(INFORMATION Opens)

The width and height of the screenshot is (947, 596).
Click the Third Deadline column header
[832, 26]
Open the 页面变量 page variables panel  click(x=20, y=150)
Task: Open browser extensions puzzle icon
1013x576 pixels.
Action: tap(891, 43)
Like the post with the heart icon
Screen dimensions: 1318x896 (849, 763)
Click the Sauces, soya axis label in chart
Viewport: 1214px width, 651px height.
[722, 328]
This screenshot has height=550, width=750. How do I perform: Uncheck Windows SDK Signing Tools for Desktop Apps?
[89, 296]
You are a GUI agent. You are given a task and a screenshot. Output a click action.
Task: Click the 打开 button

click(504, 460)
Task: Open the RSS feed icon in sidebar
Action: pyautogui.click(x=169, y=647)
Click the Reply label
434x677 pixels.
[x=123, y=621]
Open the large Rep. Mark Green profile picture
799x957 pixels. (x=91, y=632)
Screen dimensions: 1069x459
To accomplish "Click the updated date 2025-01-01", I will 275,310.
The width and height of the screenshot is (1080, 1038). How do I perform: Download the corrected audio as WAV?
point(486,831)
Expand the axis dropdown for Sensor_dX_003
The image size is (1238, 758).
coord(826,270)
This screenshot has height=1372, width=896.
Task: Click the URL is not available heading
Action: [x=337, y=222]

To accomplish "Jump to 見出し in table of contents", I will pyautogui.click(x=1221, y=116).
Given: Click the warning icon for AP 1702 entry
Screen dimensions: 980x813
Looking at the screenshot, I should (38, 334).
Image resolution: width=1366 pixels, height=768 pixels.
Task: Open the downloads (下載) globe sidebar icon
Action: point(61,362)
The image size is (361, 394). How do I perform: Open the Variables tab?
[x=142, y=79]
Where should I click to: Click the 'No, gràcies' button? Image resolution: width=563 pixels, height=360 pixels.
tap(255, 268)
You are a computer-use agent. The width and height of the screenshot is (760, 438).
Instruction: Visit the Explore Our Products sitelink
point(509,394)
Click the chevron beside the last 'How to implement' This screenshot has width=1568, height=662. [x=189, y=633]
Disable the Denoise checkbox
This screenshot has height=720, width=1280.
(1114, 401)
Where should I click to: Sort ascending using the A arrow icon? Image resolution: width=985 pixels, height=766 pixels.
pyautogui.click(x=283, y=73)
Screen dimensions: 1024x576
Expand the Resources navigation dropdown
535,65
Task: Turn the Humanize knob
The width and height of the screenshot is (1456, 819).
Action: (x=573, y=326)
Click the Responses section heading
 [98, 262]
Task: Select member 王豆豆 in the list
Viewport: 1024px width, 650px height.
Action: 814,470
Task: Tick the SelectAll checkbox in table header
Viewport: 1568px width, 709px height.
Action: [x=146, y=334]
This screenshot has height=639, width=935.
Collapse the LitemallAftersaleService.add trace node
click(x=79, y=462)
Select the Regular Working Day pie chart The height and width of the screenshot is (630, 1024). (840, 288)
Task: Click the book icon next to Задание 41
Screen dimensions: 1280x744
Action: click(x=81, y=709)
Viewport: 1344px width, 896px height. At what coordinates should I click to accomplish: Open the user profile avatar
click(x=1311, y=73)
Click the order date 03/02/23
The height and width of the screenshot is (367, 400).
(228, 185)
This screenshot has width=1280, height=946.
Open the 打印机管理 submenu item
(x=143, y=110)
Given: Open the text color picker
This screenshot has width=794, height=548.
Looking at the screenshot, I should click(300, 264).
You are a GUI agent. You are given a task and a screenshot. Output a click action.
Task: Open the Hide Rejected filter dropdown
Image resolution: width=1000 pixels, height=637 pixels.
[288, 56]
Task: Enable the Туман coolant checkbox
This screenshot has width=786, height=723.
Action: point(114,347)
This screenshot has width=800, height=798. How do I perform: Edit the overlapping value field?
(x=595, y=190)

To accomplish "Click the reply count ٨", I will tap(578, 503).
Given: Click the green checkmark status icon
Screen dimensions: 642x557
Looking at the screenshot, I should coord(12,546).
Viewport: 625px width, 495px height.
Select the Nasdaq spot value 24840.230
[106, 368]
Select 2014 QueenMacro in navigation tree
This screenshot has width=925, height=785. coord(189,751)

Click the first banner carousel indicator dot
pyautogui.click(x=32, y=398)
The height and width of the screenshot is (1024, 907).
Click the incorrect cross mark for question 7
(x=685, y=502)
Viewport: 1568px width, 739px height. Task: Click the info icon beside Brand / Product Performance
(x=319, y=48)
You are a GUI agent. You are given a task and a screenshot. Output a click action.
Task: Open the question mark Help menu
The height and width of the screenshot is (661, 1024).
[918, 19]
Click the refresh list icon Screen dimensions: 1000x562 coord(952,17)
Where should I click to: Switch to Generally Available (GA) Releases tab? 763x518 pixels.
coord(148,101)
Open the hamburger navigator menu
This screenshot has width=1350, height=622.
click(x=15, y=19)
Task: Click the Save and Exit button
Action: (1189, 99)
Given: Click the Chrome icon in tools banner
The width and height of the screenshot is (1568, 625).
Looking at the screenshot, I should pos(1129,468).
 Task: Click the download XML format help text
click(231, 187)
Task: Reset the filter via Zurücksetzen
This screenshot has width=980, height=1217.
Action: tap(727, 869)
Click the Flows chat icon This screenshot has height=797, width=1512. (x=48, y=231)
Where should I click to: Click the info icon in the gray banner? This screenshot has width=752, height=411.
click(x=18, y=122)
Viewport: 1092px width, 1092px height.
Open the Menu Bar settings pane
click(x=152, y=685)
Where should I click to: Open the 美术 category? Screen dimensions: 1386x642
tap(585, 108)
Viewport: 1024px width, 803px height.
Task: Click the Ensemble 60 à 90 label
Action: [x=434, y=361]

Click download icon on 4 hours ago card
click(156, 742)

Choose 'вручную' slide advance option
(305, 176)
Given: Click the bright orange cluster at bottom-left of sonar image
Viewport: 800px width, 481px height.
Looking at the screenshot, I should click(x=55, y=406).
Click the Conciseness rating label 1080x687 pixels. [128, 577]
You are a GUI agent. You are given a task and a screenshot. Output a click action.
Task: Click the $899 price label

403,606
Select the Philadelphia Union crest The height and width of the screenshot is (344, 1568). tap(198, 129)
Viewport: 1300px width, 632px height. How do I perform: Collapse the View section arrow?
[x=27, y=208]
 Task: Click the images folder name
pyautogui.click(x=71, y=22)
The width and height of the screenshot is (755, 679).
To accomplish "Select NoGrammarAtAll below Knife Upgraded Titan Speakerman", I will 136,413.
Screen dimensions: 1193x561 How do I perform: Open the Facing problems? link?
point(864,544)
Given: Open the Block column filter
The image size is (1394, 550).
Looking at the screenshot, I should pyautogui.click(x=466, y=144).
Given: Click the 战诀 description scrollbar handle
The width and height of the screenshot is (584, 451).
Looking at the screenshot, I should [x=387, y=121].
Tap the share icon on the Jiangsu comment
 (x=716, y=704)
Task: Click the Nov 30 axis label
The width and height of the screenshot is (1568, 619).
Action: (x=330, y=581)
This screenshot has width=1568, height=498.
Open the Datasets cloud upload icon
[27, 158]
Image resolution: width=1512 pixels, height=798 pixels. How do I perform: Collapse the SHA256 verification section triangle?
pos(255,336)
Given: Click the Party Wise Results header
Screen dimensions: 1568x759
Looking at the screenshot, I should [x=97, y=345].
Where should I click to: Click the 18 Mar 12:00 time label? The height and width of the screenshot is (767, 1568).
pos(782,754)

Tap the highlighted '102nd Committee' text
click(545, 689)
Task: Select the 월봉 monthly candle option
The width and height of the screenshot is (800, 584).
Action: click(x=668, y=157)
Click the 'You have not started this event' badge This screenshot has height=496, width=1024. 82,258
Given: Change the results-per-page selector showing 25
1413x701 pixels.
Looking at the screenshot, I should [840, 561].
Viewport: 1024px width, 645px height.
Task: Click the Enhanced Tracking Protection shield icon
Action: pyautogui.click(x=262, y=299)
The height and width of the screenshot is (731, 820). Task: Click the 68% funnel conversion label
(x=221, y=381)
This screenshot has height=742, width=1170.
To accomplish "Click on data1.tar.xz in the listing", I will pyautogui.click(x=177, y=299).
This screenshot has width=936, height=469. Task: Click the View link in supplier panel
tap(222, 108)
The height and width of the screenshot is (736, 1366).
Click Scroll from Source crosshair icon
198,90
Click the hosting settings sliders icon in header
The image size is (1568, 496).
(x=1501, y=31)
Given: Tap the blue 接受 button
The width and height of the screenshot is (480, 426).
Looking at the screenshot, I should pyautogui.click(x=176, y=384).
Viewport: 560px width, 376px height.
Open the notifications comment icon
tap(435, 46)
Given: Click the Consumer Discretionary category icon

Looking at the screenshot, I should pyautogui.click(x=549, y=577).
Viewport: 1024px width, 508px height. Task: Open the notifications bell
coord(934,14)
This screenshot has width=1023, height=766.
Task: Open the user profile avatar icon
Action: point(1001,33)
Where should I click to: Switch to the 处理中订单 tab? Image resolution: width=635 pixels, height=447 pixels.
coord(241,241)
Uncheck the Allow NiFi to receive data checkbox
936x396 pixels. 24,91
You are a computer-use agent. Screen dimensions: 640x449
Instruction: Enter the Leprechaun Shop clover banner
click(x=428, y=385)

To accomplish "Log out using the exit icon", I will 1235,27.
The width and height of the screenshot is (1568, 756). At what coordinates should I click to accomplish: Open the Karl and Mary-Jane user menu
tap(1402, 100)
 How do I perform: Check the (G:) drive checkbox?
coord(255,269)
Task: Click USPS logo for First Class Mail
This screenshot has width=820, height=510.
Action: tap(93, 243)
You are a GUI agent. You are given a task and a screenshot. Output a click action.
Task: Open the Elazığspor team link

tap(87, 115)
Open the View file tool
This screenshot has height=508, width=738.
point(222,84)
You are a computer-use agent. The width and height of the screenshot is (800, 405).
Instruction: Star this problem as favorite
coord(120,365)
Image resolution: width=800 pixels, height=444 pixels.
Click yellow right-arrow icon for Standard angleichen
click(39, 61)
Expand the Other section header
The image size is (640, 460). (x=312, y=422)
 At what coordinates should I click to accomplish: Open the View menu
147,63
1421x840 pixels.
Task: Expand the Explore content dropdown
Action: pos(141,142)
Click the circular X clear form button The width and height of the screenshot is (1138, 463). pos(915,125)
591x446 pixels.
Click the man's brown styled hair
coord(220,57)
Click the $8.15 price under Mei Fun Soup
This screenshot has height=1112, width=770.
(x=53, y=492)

(INFORMATION Closes)

» **EXERCISE DIRECTIONS**:
The response must give every line from the material above that holds the string "date".

» **RESULT OF THIS EXERCISE**:
To accomplish "Click the updated date 2025-01-01", I will 275,310.
Click the order date 03/02/23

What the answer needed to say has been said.